A recently retired PwC auditor has settled a disciplinary proceeding with the Public Company Accounting Oversight Board over claims that he paid too little attention to red flags indicating an audit client was fudging revenue figures.

The PCAOB has barred Randall A. Stone of Austin, Texas, from being associated with a registered audit firm for three years and fined him $50,000 in connection with his work as the PwC partner in charge of the 2007 audit of ArthroCare Corp., a maker and supplier of medical devices. Stone oversaw the company's audits from 2005 through 2009. The PCAOB says it began its disciplinary proceedings against Stone in December 2012, but privately as required under Sarbanes-Oxley. Stone retired from PwC in June 2014, the PCAOB says.

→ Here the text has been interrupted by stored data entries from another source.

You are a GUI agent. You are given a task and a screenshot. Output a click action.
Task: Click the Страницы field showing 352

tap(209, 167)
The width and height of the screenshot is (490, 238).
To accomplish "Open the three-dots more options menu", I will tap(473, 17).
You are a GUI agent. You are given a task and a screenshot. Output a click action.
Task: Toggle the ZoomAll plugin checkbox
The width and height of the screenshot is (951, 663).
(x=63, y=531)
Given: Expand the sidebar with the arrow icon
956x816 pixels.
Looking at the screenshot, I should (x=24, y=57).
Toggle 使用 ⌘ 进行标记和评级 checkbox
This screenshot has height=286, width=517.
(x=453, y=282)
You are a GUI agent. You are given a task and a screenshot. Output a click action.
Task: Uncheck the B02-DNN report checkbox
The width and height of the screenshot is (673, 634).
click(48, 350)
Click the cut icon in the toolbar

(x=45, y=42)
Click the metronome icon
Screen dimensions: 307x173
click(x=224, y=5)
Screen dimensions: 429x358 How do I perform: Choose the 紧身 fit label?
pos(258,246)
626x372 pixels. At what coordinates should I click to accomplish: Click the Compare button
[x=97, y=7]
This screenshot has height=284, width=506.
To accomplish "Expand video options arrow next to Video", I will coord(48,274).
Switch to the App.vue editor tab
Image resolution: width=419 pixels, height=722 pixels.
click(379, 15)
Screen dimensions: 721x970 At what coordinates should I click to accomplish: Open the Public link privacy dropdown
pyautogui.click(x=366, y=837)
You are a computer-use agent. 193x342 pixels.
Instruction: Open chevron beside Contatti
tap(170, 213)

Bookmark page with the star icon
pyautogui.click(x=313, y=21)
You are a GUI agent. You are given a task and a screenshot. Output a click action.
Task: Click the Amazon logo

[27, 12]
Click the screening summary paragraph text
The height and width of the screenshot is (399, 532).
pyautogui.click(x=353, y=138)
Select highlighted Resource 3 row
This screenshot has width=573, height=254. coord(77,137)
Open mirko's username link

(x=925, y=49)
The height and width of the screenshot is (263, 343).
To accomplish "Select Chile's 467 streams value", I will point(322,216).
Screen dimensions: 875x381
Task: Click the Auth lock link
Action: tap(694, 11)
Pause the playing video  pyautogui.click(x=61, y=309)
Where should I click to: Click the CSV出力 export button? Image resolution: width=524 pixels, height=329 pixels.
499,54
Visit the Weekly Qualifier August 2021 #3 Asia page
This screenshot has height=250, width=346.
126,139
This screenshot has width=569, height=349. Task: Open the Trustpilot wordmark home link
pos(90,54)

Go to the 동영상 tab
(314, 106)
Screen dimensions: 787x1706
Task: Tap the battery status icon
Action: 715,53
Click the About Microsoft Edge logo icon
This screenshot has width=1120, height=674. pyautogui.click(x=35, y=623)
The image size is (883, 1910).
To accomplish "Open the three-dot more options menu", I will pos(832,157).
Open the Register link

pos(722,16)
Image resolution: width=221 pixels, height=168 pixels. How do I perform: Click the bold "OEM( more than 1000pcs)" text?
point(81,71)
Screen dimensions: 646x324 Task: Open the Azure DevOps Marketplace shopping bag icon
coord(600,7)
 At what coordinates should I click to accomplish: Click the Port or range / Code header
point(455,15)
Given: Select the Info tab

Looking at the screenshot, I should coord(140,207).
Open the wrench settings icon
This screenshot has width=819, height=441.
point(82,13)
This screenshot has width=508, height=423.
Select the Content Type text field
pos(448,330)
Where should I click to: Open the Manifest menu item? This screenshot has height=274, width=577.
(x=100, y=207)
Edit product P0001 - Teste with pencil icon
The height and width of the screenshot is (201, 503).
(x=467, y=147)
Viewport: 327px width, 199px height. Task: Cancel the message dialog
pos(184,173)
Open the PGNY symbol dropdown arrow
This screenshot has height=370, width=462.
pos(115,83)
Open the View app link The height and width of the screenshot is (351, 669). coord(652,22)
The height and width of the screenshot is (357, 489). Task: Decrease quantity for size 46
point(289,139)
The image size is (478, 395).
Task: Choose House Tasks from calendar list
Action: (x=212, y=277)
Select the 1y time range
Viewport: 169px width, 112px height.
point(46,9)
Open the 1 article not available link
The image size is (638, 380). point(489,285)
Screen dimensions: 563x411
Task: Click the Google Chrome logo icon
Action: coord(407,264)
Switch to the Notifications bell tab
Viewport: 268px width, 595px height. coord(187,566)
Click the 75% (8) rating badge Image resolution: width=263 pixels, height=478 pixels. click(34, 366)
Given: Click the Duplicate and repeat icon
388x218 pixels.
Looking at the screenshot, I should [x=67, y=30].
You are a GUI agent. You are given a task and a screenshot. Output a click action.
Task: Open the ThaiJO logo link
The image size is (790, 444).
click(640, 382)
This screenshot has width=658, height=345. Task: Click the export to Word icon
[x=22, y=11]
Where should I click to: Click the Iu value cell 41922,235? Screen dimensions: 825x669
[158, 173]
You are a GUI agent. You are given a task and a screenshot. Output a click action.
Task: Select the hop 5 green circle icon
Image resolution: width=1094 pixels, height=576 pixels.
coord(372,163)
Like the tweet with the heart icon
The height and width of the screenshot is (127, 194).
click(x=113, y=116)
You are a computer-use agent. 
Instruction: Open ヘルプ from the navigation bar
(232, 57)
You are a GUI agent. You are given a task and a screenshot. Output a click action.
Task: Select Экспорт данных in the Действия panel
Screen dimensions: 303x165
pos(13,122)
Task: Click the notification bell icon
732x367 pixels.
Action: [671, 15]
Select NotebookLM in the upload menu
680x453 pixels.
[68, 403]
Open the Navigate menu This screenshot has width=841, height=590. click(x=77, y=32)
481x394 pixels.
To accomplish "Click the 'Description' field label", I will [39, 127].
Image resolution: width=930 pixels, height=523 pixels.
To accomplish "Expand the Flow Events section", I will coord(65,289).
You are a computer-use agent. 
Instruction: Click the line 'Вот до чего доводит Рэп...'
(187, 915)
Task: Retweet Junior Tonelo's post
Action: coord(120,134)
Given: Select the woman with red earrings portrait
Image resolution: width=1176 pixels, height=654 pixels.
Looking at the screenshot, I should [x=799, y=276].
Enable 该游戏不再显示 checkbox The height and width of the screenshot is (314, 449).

The PCAOB's disciplinary order says Stone failed to follow auditing standards to address multiple indicators of improperly recognized revenue through a series of significant unusual transactions, including claims by short-sellers of possible wrongdoing. In addition, the PCAOB says Stone authorized issuance of PwC consent to a Form S-8 registration statement filing in which ArthroCare registered 1.2 million shares for its employee incentive stock plan while he was aware of the allegations. The board also says Stone violated PCAOB rules and standards in auditing ArthroCare's accounting for its acquisition of DiscoCare in December 2007. The PCAOB recently issued a new standard that compels auditors to look more closely at related parties and significant unusual transactions

PwC points out in a statement that the disciplinary proceedings are focused on allegations against Stone and not the firm. “But the firm respects his decision to resolve the matter and put it behind him,” the firm said through a spokesman. “PwC takes seriously the actions of the PCAOB and will continue to support and cooperate with the PCAOB in furtherance of our joint commitment to improving audit quality.”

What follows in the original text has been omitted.